What the analysts are most bullish on is copper, which faces ongoing supply-side challenges and increasing demand driven by the energy transition. Broker Goldman Sachs, for example, expects BHP’s copper EBITDA to more than triple to more than US$10 billion by FY26, which would represent about 45% of group EBITDA. And the stock is cheap on valuation grounds, trading on a prospective price/earnings (P/E) ratio of 11.9 times earnings, compared to its long-term average forward PE of 14 times earnings. Add that discount on P/E and analysts’ consensus share price targets to the solid expected dividend yield.
- CSL (CSL, $280.43)
Market capitalisation: $135.8 billion
12-month total return: –5.8%
Three-year total return: 3.8% a year
Estimated FY25 dividend yield: 1.7%, unfranked
Estimated FY25 price/earnings (P/E) ratio: 26 times earnings
Analysts’ consensus price target: $330.84 (Stock Doctor/Refinitiv, 16 analysts); $333.79 (FN Arena, six analysts)
The former Commonwealth Serum Laboratory listed in June 1994 and has been an outstanding long-term performer, generated an average annual return
But the stock has largely traded sideways for the past four years, as it struggles to get the best out of its most recent acquisition.
CSL is a global biotechnology company with a dynamic portfolio of lifesaving medicines, including those that treat haemophilia and immune deficiencies, vaccines to prevent influenza, and therapies in iron deficiency and nephrology. It operates in more than 40 countries around the world. Its divisions are:
CSL Behring (which holds the world-leading CSL Plasma business): CSL Behring is a global biotherapeutics leader, develop and delivering innovative medicines for treating bleeding disorders, immune deficiencies and chronic inflammatory conditions. Its major product is immunoglobulins, a range of antibodies that help fight infections and diseases.
CSL Seqirus, a global vaccine leader, with one of the broadest influenza vaccine portfolios in the world. CSL Seqirus operates state-of-the-art manufacturing facilities on three different continents and a globally integrated supply chain for the timely supply of influenza vaccine to customers around the world.
CSL Vifor: the Swiss-headquartered CSL Vifor is a global specialty pharmaceuticals company specialising in the treatment areas of iron deficiency, dialysis, nephrology and rare disease. CSL bought Vifor in 2022 in a $17.8 billion deal.
Vifor hasn’t performed well, a mixture of operational struggles and currency issues: by the strong Swiss franc and US dollar currency fluctuations had worked against the company, which has operations in Switzerland, the US, Australia and Germany. Vifor’s travails have disguised the fact that CSL’s business apart from Vifor have been performing well. The company’s engine room, the core blood products business in CSL Behring, has returned to where it was before the COVID-19 pandemic crunched the supply of blood plasma, and CSL said when reporting its FY24 result in August that it expects double-digit earnings growth for the next five years, driven mainly by CSL Behring.

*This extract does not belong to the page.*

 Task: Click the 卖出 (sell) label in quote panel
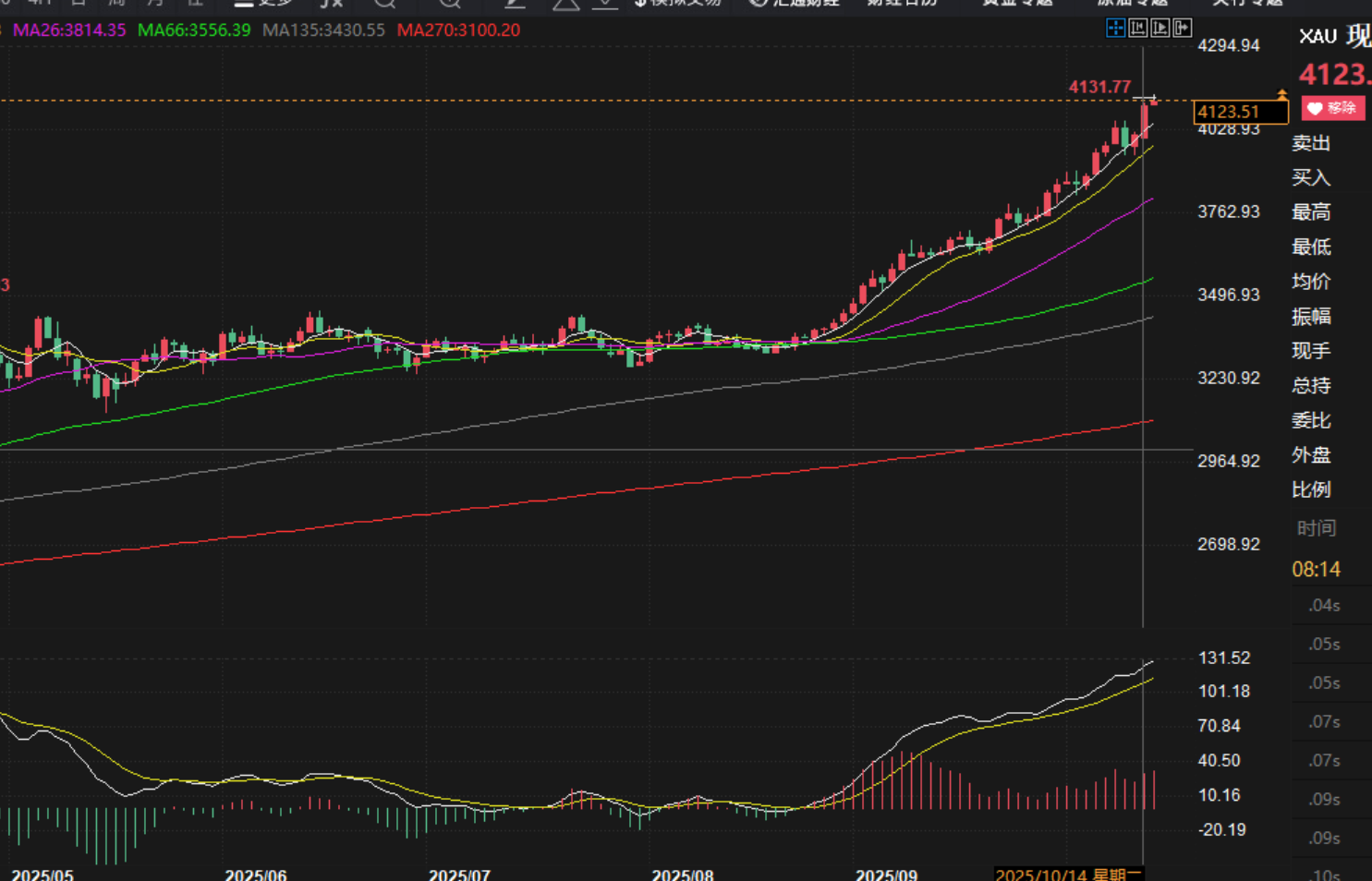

While CSL beat analyst expectations for FY24, with revenue, at US$14.74 billion, beating consensus estimates of about US$14.65 billion, and net profit surged 25%, investors were disappointed by the company’s guidance for FY25, which came in slightly below analysts’ expectations.
But with strong growth likely in plasma collection and the flagship immunoglobulin sales, CSL’s defensive, sustainable growth characteristics are likely to become increasingly appealing to investors – especially with analysts seeing the stock as cheap.